Dec 13, 2014; Baltimore, MD, USA; Navy Midshipmen head coach Ken Niumatalolo walks down the sideline during the first quarter of the 115th annual Army-Navy game against the Army Black Knights at M&T Bank Stadium. Mandatory Credit: Tommy Gilligan-USA TODAY Sports ORG XMIT: USATSI-182908 ORIG FILE ID: 20141213_kkt_gb3_380.jpg

As part of our ongoing preview coverage for the college football season, each week our NCAA staff will respond to a roundtable question. With our focus on the American Athletic Conference this week, we took a look at the issue of coaching turnover within the AAC.

Navy, SMU and Tulsa are the only programs in the AAC to not change their head coach in the past two years, although both SMU and Tulsa are entering the third year under their current head coaches while Ken Niumatalolo remains the longest-tenured coach within the conference by a wide margin as he enters his 10th full season as the head coach of the Midshipmen.

Since December 2015, all but three schools have changed their head coach in the AAC. How much does this impact the stability in the AAC on the football field, and is it a cause for alarm as the conference continues to see coaches leave for higher-paying opportunities?

Matt Lichtenstadter: The success of some AAC programs is largely a double-edged sword for them and their conference. For one, it shows that there are great programs outside the Power 5 that can potentially break that hegemony. But once teams like Memphis, Temple, Navy and others start moving the needle in ways that get Power 5 schools to notice, there’s not much they can do to prevent those coaches from leaving for more money and the Power 5. So while the stability is affected certainly, plenty of programs have proven that they have the chops to be competitive nationally in a conference that doesn’t have the resources the Power 5 ones do.

Andy Coppens: The AAC has had some big-time coaching turnover, but I don’t think it is a call for alarm in the least. Some changes were needed for competitive reasons, others have become really good jobs to take. USF and UCF picked up some really good coaches in their latest changes, same for Cincinnati and UConn too (yes, Randy Edsall is an upgrade).

The good news is that a lot of the coaches that are coming in have actually upped the level of play and competitiveness of the league. I also wouldn’t be worried about the changeover happening. Look around college football, turnover at head coaching positions across the FBS landscape are happening quicker and quicker. There’s also no need for alarm because a lot of the changes are happening because said coaches are leaving for Power 5 jobs… and that usually means you’re doing something right in your current position. The AAC has to know it needs to be a breeding ground for quality coaches to get a chance, and the ADs across the conference seem to understand just who this league is.

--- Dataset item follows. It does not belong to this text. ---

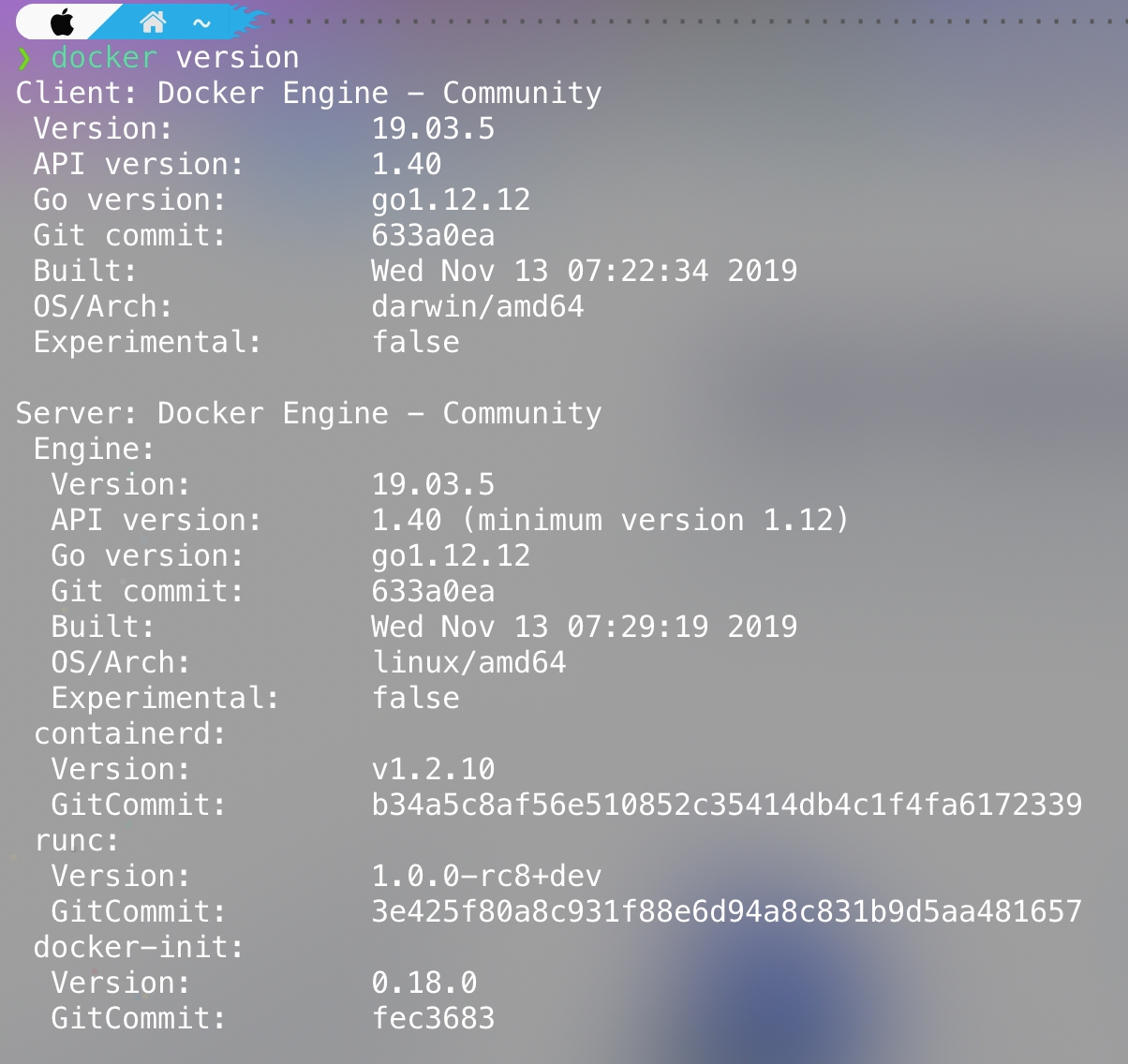Click the flame tail of the prompt segment
Screen dimensions: 1128x1064
247,21
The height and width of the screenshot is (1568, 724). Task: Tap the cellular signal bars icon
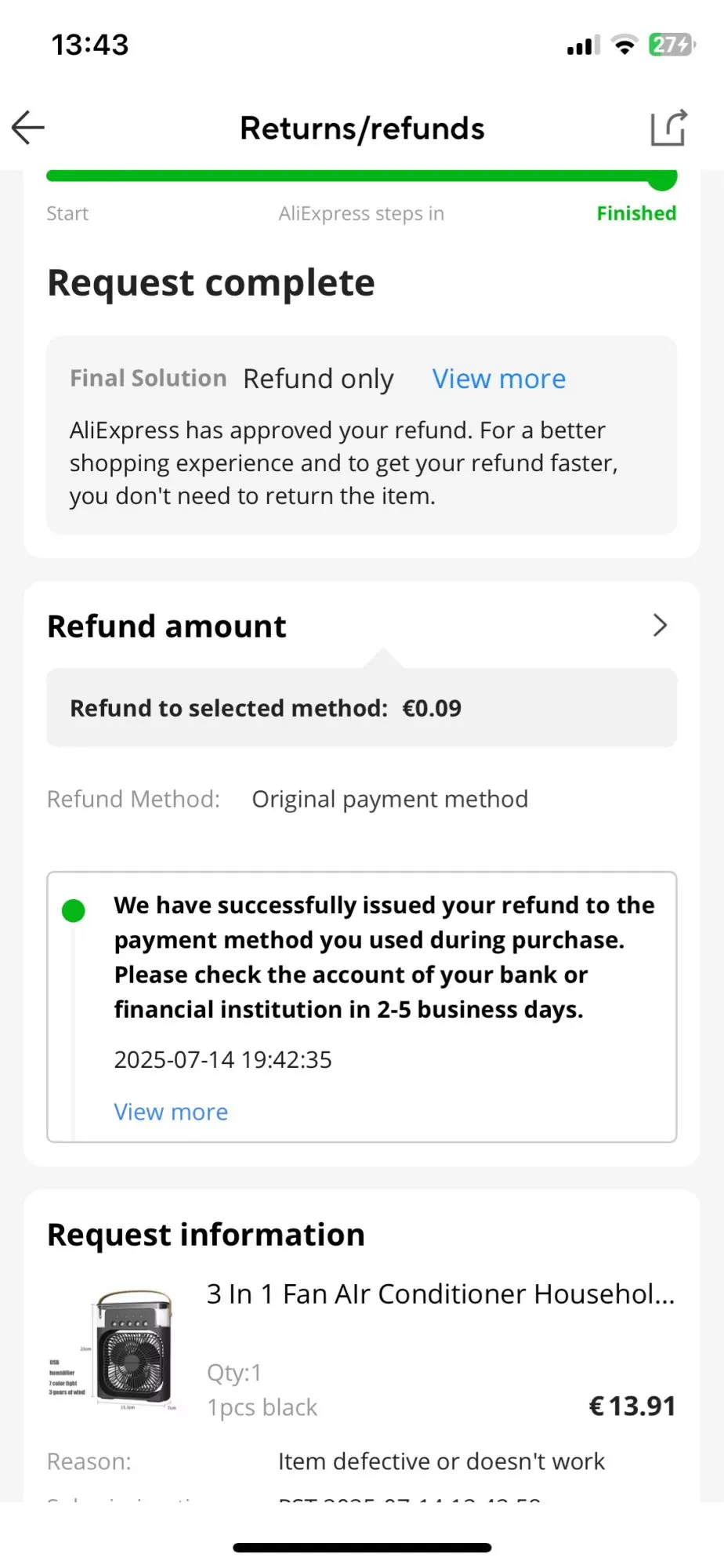pos(583,45)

Matt Rhule (left) and Tom Herman coached against each other in the first AAC Championship Game two seasons ago. In 2017 they begin coaching against each other in the Big 12.

Yesh Ginsburg: ESPN ran a tremendous article on this a few months ago, and this could honestly be a selling point for the league. It draws in great coaches because those coaches know that success in the AAC means a shot at a top gig when one opens up.

Sure, every Group of 5 school would love to find a great coach as committed as, say, Chris Petersen was to Boise State, where he stayed for almost a decade through numerous offers from major programs. These schools have to know that the odds of finding lifers are slim-to-none. Instead, the schools have learned to plan accordingly. They build football staffs that can overcome frequent turnover, and they keep a measure of continuity from one coach to the next. I won’t say it’s a positive that coaches keep leaving, but the right format can keep it from being a negative.

Is it cause for alarm? No. The nature of college football coaching is that 95 percent of schools are just stepping stones to the blue-bloods. The AAC is just another conference in that process, and being known as a good stepping stone is a better situation than most other Group of 5 schools are in anyway.

Kevin McGuire: The AAC is in quite a unique situation when it comes to head coaches. It has proven to be a good breeding ground for coaches looking to pursue power conference positions. In the past two seasons, if a coach wasn’t fired or retired, all coaches leaving the conference took a job at a power conference program. This is the perfect stepping stone conference to a power conference job because it is arguably the top Group of Five conference with enough recruiting potential and opportunity to perform on a relatively big stage. The conference may see programs rise and fall quickly due to coaching turnover, but that also leads to new ideas and trends coming into the conference to help advance the on-field product as well.

So there are some pros and cons to being the AAC when it comes to coaching turnover. I’m not really sure which side outweighs the other or if this means the AAC is fairly balanced, but there does not appear to be a reason to push any panic buttons the moment a coach leaves the conference.